*** Block opens ***

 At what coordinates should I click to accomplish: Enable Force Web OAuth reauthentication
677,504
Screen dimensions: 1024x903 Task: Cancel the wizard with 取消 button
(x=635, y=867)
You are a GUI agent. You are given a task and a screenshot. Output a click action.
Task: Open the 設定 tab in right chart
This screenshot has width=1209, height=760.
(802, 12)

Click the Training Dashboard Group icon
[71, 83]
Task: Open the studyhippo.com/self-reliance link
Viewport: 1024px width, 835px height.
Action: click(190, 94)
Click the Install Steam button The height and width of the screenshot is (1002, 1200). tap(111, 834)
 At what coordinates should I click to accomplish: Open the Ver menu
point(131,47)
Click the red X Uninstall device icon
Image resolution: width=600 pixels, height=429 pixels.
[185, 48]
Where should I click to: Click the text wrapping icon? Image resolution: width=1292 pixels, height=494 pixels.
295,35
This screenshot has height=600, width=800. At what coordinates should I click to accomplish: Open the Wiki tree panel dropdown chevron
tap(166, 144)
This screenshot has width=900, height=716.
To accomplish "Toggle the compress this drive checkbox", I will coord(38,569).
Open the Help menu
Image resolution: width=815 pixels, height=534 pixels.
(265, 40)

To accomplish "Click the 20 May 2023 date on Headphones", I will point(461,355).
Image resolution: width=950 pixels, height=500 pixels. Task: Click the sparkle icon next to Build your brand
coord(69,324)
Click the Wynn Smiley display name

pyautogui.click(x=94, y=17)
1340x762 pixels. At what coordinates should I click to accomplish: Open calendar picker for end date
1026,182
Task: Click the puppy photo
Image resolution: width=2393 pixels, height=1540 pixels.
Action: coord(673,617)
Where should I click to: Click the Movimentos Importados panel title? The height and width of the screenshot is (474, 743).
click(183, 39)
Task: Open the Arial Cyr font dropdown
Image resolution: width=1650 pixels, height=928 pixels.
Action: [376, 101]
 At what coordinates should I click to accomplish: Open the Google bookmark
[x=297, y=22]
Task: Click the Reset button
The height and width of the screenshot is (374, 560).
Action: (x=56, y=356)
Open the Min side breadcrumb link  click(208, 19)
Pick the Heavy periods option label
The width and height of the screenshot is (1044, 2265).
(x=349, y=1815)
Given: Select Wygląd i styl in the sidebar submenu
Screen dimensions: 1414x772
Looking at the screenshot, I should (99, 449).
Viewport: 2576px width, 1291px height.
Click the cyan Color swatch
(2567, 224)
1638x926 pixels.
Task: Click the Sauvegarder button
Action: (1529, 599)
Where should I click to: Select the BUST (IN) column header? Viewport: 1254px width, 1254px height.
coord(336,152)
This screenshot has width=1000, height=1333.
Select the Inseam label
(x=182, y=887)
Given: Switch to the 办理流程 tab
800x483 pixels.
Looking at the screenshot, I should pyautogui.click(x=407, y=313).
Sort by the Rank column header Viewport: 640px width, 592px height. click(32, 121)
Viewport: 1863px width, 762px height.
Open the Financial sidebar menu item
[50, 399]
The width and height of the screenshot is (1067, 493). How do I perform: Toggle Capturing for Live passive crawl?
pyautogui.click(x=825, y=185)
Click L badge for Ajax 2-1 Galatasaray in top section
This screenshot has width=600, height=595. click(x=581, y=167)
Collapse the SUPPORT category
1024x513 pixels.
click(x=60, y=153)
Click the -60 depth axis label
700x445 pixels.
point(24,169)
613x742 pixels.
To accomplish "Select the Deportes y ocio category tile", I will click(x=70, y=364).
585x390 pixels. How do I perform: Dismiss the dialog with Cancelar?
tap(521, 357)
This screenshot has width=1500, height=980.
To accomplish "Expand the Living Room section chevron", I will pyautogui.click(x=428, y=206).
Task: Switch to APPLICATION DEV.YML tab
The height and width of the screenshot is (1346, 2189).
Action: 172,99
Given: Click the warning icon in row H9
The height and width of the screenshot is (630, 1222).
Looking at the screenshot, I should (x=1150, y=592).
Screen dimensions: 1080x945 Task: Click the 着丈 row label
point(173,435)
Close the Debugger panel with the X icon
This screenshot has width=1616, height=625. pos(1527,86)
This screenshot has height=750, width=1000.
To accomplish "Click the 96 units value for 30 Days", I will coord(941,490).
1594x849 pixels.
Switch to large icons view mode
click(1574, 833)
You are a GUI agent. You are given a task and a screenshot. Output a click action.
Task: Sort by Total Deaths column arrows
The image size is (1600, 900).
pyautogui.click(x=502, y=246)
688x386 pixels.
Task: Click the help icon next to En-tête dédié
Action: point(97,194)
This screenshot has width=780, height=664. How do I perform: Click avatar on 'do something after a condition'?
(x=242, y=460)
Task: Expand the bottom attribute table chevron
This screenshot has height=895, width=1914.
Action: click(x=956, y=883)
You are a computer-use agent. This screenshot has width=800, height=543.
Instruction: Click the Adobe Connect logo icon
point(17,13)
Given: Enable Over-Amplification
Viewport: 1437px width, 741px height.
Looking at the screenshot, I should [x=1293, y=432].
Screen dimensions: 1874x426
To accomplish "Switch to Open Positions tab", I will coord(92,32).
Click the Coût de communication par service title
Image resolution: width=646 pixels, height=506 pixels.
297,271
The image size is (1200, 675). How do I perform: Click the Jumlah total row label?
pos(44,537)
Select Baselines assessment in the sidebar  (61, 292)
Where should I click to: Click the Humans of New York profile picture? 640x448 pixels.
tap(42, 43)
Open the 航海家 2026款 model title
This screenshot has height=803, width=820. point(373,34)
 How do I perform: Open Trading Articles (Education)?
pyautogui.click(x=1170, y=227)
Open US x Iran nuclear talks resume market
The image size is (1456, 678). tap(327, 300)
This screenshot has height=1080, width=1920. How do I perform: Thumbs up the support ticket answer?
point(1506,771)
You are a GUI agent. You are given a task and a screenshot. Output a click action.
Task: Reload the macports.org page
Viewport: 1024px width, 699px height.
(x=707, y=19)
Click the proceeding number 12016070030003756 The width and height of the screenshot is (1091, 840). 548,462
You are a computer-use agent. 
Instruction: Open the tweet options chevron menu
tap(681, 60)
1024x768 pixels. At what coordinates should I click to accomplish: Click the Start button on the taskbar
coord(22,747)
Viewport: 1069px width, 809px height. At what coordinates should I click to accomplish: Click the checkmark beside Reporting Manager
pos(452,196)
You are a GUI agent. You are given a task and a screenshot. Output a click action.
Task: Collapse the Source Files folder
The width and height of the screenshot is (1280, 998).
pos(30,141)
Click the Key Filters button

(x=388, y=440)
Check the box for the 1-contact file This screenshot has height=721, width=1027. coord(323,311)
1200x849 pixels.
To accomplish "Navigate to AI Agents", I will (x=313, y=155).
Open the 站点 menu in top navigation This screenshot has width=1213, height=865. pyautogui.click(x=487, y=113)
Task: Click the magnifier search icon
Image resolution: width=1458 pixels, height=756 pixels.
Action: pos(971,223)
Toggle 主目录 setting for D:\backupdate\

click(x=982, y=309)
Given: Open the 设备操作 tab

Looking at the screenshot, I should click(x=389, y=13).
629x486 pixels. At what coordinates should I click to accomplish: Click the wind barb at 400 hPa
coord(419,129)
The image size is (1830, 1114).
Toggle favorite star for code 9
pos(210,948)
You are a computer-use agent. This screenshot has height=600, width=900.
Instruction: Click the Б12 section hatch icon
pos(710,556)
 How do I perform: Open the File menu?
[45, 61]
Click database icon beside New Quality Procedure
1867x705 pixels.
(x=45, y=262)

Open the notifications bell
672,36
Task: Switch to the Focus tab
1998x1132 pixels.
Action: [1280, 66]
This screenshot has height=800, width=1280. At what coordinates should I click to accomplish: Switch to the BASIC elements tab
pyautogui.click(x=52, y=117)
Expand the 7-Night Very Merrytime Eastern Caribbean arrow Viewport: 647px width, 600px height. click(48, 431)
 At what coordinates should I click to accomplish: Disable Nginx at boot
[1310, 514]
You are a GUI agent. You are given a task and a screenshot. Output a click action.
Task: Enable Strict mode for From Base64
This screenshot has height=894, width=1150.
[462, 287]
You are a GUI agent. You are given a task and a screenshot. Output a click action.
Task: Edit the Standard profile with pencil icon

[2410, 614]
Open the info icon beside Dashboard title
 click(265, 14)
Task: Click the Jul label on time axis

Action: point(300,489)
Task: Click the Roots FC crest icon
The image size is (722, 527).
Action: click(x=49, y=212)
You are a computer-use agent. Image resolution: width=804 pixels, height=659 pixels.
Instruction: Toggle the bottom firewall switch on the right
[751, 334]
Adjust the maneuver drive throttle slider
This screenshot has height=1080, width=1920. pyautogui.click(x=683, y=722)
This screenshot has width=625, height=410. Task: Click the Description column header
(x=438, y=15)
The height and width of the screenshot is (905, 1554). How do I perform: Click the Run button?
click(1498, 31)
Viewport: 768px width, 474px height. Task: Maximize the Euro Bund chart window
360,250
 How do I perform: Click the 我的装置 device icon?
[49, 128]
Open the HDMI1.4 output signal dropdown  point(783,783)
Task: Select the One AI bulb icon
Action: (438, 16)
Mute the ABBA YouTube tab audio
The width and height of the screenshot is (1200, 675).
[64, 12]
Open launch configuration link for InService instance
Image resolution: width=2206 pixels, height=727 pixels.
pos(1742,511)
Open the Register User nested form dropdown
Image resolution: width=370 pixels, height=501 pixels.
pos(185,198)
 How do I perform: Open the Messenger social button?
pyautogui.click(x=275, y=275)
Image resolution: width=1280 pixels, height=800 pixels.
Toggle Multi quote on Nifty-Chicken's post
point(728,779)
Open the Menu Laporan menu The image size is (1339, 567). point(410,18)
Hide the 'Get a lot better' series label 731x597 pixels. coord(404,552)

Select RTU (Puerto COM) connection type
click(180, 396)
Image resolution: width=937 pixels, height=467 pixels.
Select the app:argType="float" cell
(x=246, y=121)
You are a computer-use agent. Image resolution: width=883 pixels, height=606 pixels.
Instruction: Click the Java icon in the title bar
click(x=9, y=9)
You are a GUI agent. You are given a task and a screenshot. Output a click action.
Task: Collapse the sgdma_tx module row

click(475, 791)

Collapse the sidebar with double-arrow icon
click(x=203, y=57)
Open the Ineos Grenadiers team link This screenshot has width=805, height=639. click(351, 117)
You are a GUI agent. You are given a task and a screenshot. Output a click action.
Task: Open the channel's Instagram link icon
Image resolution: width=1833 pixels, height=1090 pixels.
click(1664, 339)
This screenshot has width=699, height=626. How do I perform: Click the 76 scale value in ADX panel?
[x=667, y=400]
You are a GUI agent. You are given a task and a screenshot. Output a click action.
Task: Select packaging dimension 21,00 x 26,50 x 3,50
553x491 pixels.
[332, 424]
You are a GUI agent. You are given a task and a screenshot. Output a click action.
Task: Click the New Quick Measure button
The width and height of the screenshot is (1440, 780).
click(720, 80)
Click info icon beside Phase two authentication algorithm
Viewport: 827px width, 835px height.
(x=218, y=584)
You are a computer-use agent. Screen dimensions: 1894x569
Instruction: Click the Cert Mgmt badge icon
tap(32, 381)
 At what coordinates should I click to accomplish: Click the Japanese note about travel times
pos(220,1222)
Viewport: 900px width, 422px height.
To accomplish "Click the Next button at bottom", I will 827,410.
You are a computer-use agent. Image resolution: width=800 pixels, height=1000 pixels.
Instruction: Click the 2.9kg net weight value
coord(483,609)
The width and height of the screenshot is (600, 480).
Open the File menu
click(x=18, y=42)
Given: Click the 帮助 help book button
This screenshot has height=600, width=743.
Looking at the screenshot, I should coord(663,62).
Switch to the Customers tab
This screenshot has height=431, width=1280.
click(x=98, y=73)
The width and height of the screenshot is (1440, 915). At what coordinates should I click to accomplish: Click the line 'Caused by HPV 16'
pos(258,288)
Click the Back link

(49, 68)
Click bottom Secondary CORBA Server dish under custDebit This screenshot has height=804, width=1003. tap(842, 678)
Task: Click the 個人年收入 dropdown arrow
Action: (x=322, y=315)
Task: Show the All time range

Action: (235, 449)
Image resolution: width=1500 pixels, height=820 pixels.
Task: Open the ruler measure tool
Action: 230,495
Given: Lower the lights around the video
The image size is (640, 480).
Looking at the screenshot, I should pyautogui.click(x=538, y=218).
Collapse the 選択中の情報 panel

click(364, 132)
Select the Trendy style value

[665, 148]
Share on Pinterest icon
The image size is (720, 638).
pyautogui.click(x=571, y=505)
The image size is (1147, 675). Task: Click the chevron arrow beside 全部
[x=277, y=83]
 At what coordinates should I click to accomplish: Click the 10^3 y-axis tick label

*** Block closes ***

WHAT THE TASK ASKS >> Retype, exactly as written, everything from the first line of the data above through the line containing "Click the Install". Nothing else should appear.

WRITTEN SOLUTION >>
 At what coordinates should I click to accomplish: Enable Force Web OAuth reauthentication
677,504
Screen dimensions: 1024x903 Task: Cancel the wizard with 取消 button
(x=635, y=867)
You are a GUI agent. You are given a task and a screenshot. Output a click action.
Task: Open the 設定 tab in right chart
This screenshot has width=1209, height=760.
(802, 12)

Click the Training Dashboard Group icon
[71, 83]
Task: Open the studyhippo.com/self-reliance link
Viewport: 1024px width, 835px height.
Action: click(190, 94)
Click the Install Steam button The height and width of the screenshot is (1002, 1200). tap(111, 834)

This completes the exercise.